L'édito de Pascal Boniface

Réponse à Jean Daniel sur BHL

Édito
22 avril 2011
Le point de vue de Pascal Boniface

Dans un article du 19 avril de son blog*, Jean Daniel rend un hommage appuyé à Bernard-Henri Lévy et se demande pourquoi on lui "cherche des querelles". La réponse qu’il avance est dans le "paraître", "l’exhibition" du personnage, voire même "un excès de don".

Non, cher Jean Daniel, ce n’est pas tout à fait cela. Certes, on peut se demander si BHL sert des causes ou s’il se sert d’elles. Que de publicité donnée à ses actions, réelles ou supposées, par rapport à toutes les ONG présentes au quotidien sur tous les fronts ! Mais le problème est plus profond. BHL est en fait dans une situation paradoxale : quasi unanimement célébré par les élites politiques et médiatiques, il est largement rejeté par le public. L’adoration des premiers est parfois sincère, parfois servile. Le rejet du second est parfois ironique, parfois violent. Serait-il le fruit de la jalousie ? Non. Tout simplement, le public est informé des différentes affabulations de BHL, de ses rapports élastiques avec la vérité, du caractère mensonger de nombre de ses affirmations.

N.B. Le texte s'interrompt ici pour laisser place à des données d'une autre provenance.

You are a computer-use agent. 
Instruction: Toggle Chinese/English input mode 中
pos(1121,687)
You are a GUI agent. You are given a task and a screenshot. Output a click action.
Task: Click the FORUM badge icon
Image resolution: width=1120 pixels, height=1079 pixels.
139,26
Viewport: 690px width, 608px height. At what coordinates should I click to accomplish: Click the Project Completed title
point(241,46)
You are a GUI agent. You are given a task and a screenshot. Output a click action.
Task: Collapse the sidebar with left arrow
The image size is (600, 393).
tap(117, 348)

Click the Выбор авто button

Qu’il se mette en scène passe encore. Mais qu’il affirme être ami de Massoud avant de l’avoir rencontré, un proche de la famille de Daniel Pearl alors que ceux-ci ont jugé plus que sévèrement sa "romanquète", qu’il ait multiplié des témoignages de ses exploits dont de nombreuses contrenquêtes ont montré le caractère fallacieux, tout ceci et bien d’autres choses encore, pour ne pas parler de l’affaire Botul, sont connus et provoque le rejet du public.

Celui-ci est d’autant plus fort que les élites médiatiques, bien que sachant tout cela (s’ils ne le savent pas c’est qu’ils sont vraiment mal informés), font néanmoins preuve de complaisance avec BHL, cette connivence suscite un supplément de colère du public, qui se rend bien compte qu’on essaie de le tromper.

On lui reproche également ses indignations sélectives, qui lui font condamner les bombardements de population civile en Libye, alors qu’il les soutient à Gaza ou au Liban. Indignations sélectives également dans la mesure où il traitera rapidement d’antisémite quelqu’un qui aurait des positions comparables à celles de Jean Daniel (ou d’Hubert Védrine) sur le conflit du Proche-Orient, mais qui n’aurait pas les mêmes positions de pouvoir.

Qu’il mette son réseau au service de sa gloire amuse ou irrite. Le battement médiatique qui précède ou suit chacun de ses livres n’a aucun effet sur les lecteurs qui ne les achètent plus. Mais qu’il s’en serve pour procéder à des excommunications publiques ou discrètes, qu’il essaie d’interdire professionnellement ceux qui lui déplaisent nourrit la rancœur à son égard.

C’est le goût pour la sincérité et le respect de la vérité qui fait que l’on « cherche des querelles » à BHL. C’est la trop grande liberté qu’il prend avec la vérité, les écarts impressionnants qu’il commet à l’égard de l’honnêteté intellectuelle qui expliquent cela. Il a trop souvent menti pour qu’on croit à sa sincérité.